I had a dream that I ran a fabulous race, got my medal and adoration from my many fans (like I said, this was a dream). I was a little irritated when I woke up that I had to run another half marathon. 

November 14, 2011

Day 42 (Nov. 14)

Since I spent this past weekend in Kansas, I didn't do my long run on Sunday with the training group. Instead, I spent time with my family and recovered from tailgating and a four-OT Kansas State football game (yes, FOUR). K-State won, but man. My nerves were shot.

Woo-hoo! Victory after four OTs!

Losers! I'd post a picture of the winning team, but I sat by the visiting team's ramp.

My sweet purple shoes that I am certain contributed to a Wildcat victory.
So, after recovering from the madness, I decided to run tonight with my best running buddy, Caroline.
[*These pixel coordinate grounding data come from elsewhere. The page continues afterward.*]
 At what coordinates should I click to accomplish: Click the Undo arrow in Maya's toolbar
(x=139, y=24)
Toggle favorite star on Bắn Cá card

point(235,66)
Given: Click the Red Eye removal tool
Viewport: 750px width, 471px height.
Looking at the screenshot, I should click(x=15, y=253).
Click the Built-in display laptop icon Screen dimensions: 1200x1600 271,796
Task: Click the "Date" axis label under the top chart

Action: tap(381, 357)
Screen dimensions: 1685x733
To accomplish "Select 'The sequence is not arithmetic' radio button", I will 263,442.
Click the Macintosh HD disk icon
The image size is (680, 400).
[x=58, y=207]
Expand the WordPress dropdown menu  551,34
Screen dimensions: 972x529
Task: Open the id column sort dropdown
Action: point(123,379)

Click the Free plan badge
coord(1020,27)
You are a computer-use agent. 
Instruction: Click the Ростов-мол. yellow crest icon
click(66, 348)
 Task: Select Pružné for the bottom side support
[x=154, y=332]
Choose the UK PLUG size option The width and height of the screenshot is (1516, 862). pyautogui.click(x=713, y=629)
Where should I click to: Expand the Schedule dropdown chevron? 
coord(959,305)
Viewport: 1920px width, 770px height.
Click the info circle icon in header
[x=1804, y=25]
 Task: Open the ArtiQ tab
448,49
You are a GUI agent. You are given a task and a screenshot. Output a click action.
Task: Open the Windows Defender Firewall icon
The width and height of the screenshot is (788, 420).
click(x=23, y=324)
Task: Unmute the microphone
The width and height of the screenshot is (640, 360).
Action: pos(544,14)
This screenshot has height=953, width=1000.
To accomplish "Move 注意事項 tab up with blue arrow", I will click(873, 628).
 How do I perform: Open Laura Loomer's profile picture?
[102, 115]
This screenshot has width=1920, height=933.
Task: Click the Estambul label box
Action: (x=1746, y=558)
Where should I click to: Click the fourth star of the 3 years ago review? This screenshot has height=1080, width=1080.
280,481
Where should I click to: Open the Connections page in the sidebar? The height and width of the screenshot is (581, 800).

Since I hated my 11-mile run, my main goal tonight for our 6-7-mile run (we did 6.5 miles) was to enjoy it. I was hoping it would go well since it is the last long (taper) run before the race. And, it did! I wouldn't say it was the best run ever, but it definitely wasn't the worst either. I mostly enjoyed it, and I felt good throughout.

The only real issue was my breathing. Not an I'm-exerting-myself-too-much-and-I-can't-breathe feeling, but more of a the-air-is-thick-or-the-neck-of-my-shirt-is-choking-me feeling. It was really humid, so that probably played into it. Also, it was low tide, and the smelliness of the bay could have played into it, too. I've got some leftover allergy issues from Kansas, so that may have been an issue as well. But, my fear is: it's nerves. Yeah, I know I said I was ready to rock this half marathon, and I am, but I've started panicking. Among my many, many fears:
  • What if I can't breathe during the race?
  • What if I sprain my ankle, leg, knee, toe, some other body part I'm not thinking of?
  • What if I get sick before the race?
  • What if it's too hot (I'm obsessively checking the forecast, and it looks kind of warm)?
  • What if I'm not hydrated?
  • What if I'm not fueled properly?
  • What if I completely bomb the race after almost four months of training? (This is my biggest fear.)
So, now I'm freaking out as opposed to being excited. I'm so happy I joined my training group because I'd be nowhere near prepared if it wasn't for the group and my coaches, but ... it adds another level of pressure. I feel like people expect a lot out of me. "This girl's been training for months. She better not suck." Ack! I'm nervous. And worried. And anxious.

August 16, 2011

Freak-out of the week

While running (or attempting to run) four miles on Sunday, our coach said: “In 12 weeks, we’ll be running 12 miles.”
My thought, “Holy crapola. What have I gotten myself into?!?”